Steelers face tough challenge with Packers' secondary
January 29, 2011 5:00 AM
Nick Laham/Getty Images
Packers cornerback Charles Woodson has two interceptions this season.
By Gerry Dulac Pittsburgh Post-Gazette
Ben Roethlisberger became only the third quarterback in NFL history to throw for more than 500 yards, three touchdowns and no interceptions when he beat the Green Bay Packers on the final play in December 2009 -- one of the most exciting games played at Heinz Field.
A little over a year later, that same Packers secondary will try to stop Roethlisberger and the Steelers again on a bigger stage -- Super Bowl XLV in Arlington, Texas.
Well, sort of.
The personnel in the secondary is largely unchanged from that regular-season game 14 months ago, won by the Steelers, 37-36. Three of the four starters remain -- cornerbacks Charles Woodson and Tramon Williams and safety Nick Collins.
But the production and performance is much different, at least from that game. The Packers defense led the NFL with the lowest opponent passer rating (67.2) and was second with 24 interceptions, one of the reasons they allowed an NFC-low 240 points.
That, though, doesn't mean the Steelers can't, or even won't, have success throwing the ball in the Super Bowl.
In fact, wide receiver Hines Ward expects the offense to have plenty of chances to make plays against the Packers.
"A lot of teams aren't capitalizing on their mistakes," Ward said of the Packers, who ranked fifth in the league in pass defense in the regular season. "Watching film, you see guys running wide through, but the quarterback is looking the wrong way. I don't know what their reads are, I don't know their schemes, but I know if we got into that position Ben's read is to the wide-open guy."
It is the Packers, not the Steelers, who are known as the explosive offensive team. And, in the postseason, that has been the case -- Packers quarterback Aaron Rodgers has had 15 pass plays of 20 yards or longer, six more than any other quarterback.

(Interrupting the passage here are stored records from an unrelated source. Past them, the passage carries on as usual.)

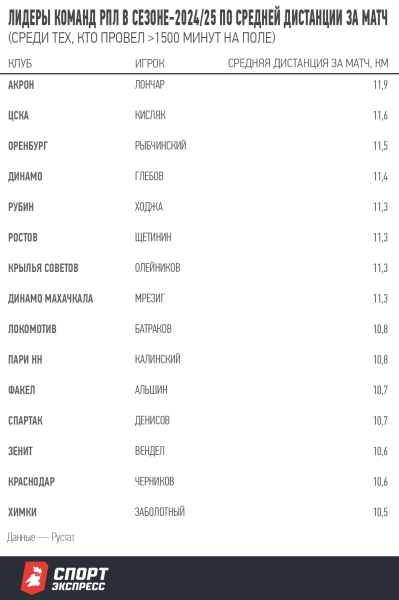399x600 pixels.
Task: Click the ДИНАМО МАХАЧКАЛА club name
Action: (50, 298)
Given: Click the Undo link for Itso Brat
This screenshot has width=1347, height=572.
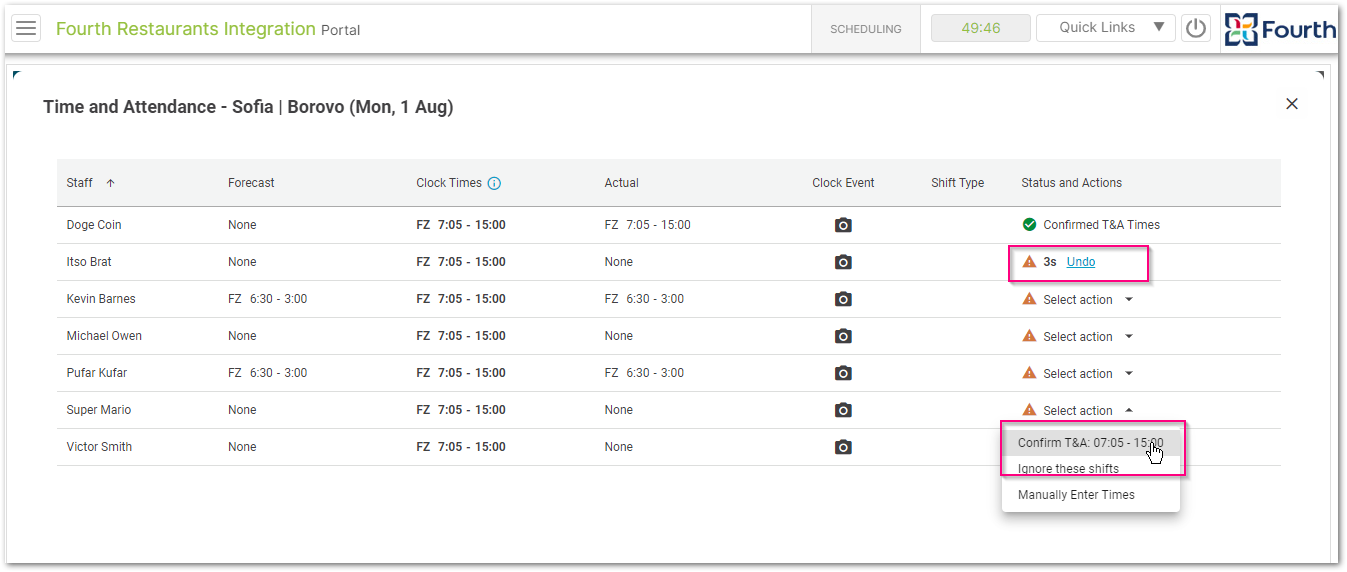Looking at the screenshot, I should click(x=1081, y=262).
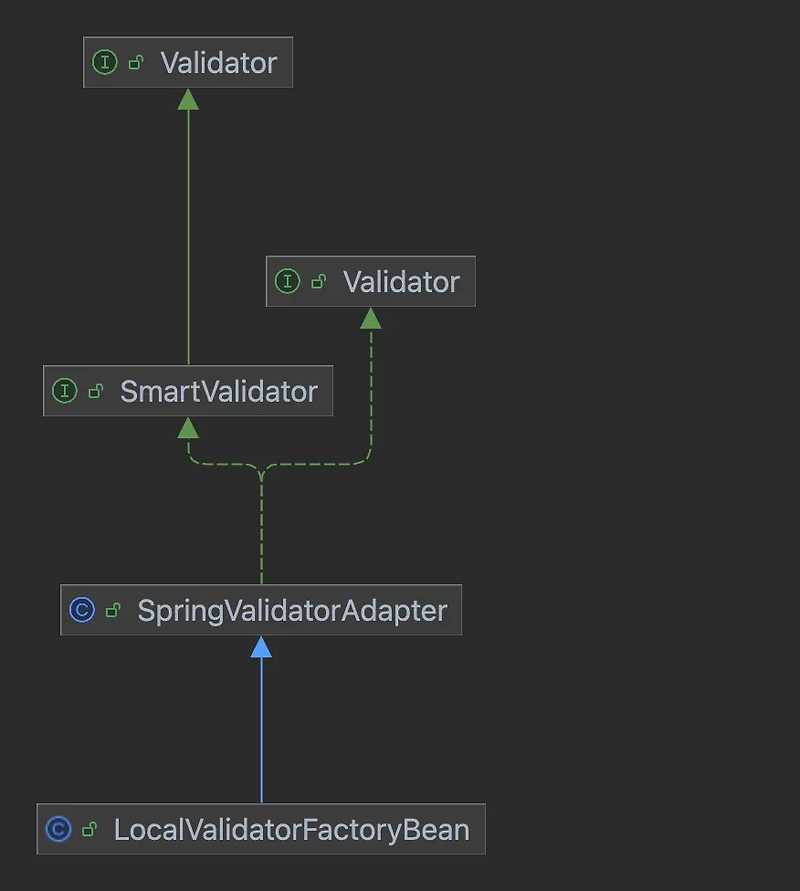The image size is (800, 891).
Task: Select the LocalValidatorFactoryBean class node
Action: pos(260,829)
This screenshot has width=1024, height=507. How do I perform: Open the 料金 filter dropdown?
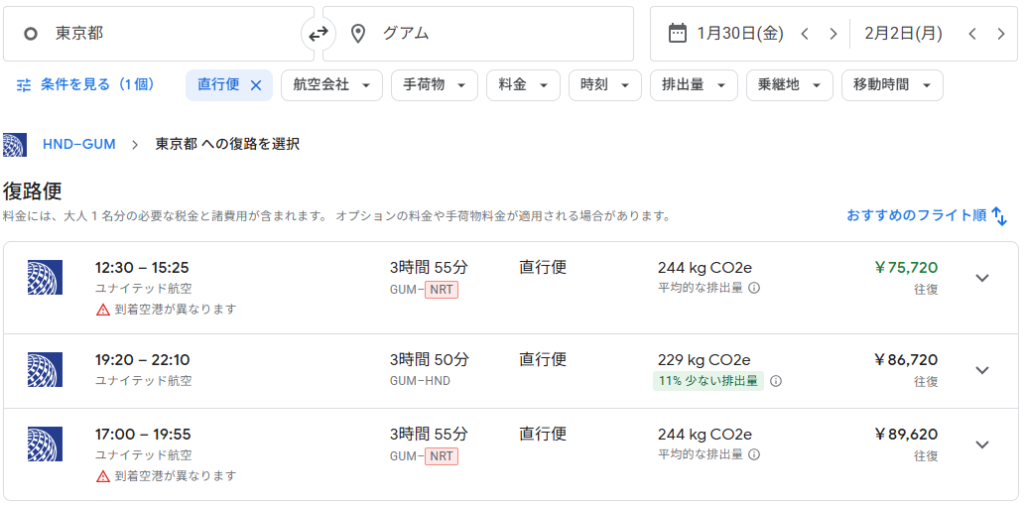pos(523,85)
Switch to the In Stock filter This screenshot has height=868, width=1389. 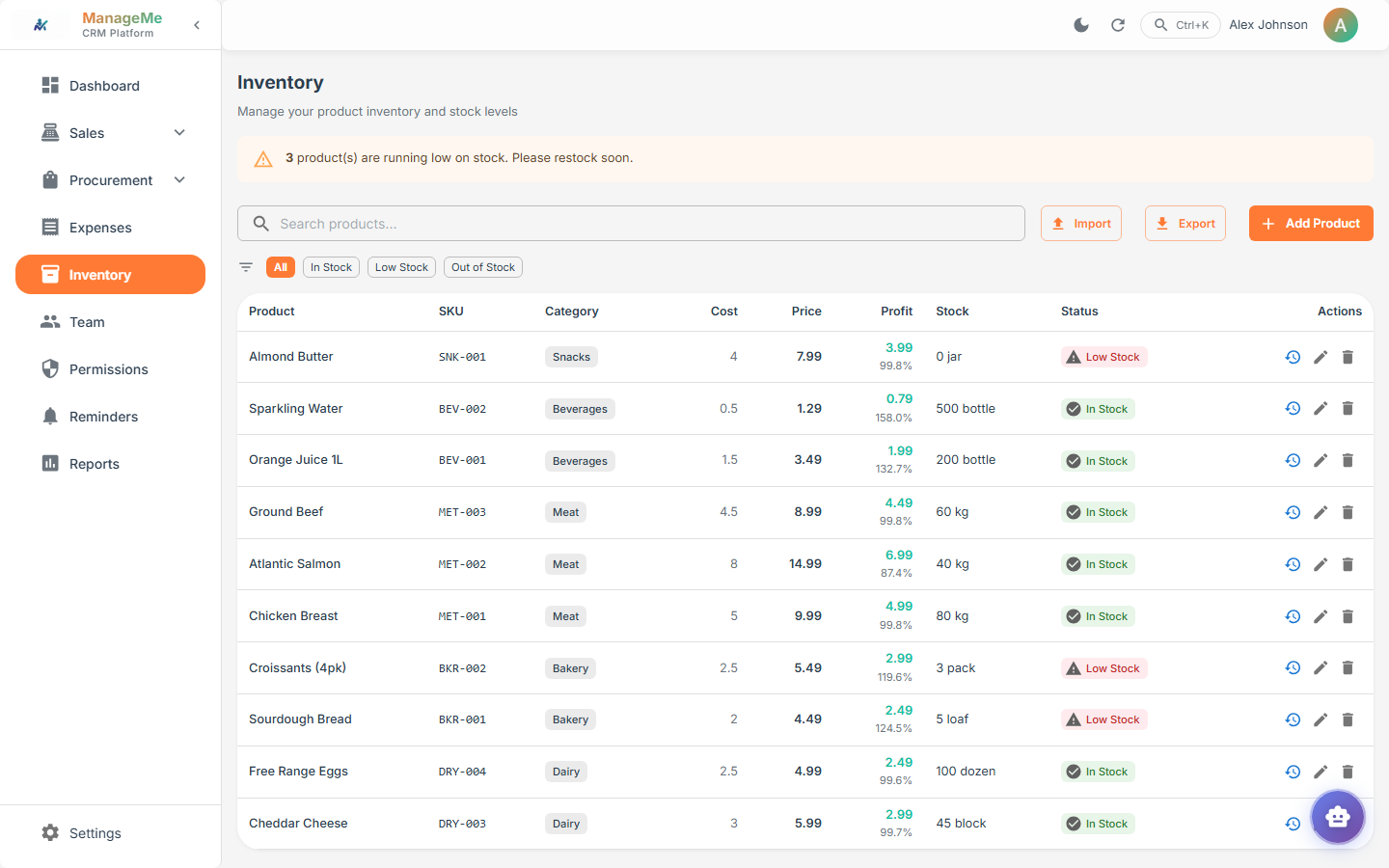(x=331, y=266)
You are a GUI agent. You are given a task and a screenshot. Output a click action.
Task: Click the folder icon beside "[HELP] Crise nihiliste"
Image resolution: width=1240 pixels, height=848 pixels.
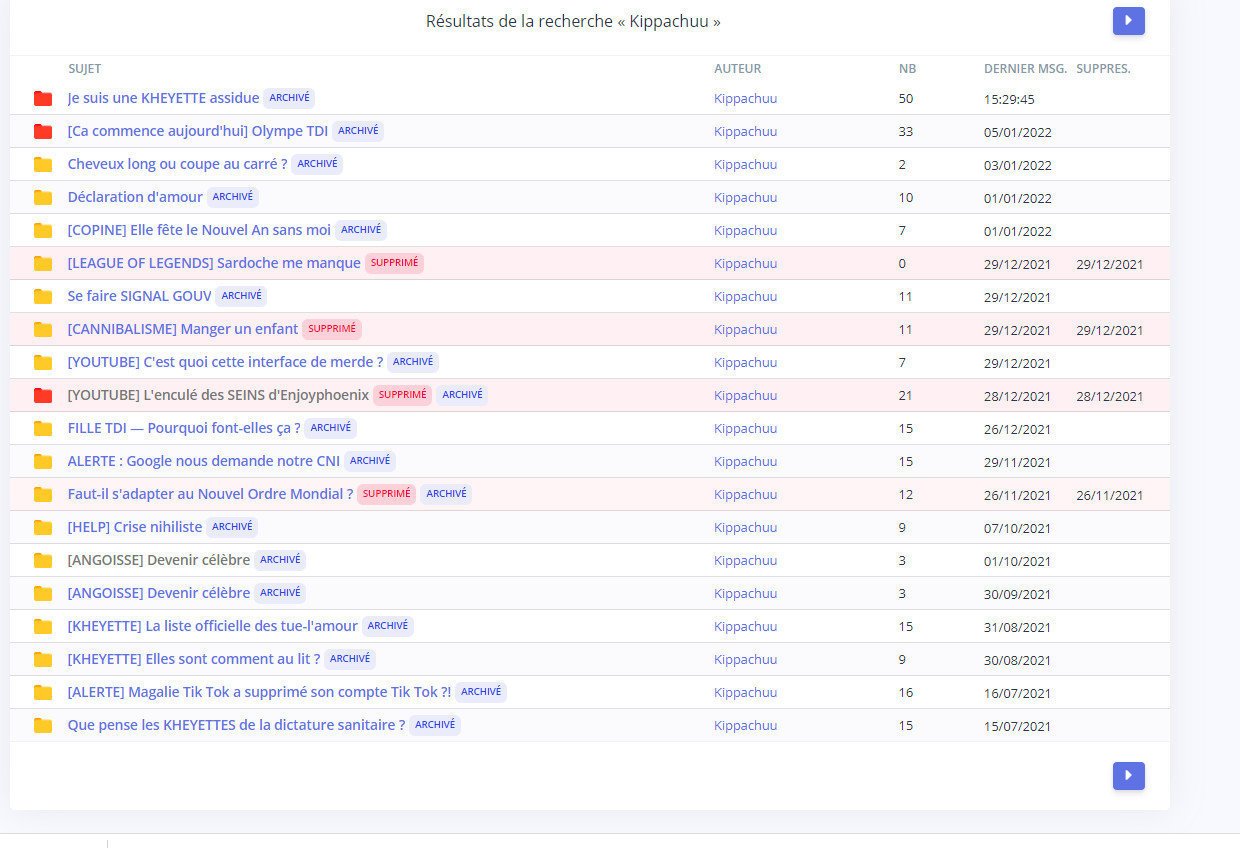(43, 527)
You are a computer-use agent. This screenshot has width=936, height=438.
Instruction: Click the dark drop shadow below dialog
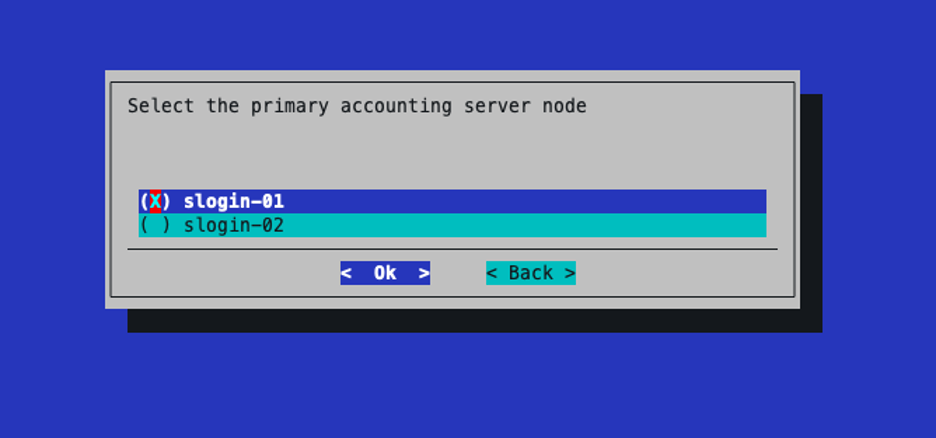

But, in the regular season, the Steelers had 62 pass plays of 20 yards or longer, second only to the San Diego Chargers (66). The Packers had 57.
"If Ben extends the play, there's an opportunity to make plays in this game," Ward said. "You'll see some guys running down the seams or wherever. We just got to make sure we're looking in the right direction."
Ward and wide receiver Mike Wallace were not able to make plays against the New York Jets and their cornerbacks, Darrelle Revis and Antonio Cromartie, combining for just three catches for 20 yards.
And they will be facing maybe the two best cornerbacks in the NFC this time -- Williams, who has nine interceptions in 19 games, including three in the postseason; and veteran Woodson, whom Ward calls "their Troy Polamalu."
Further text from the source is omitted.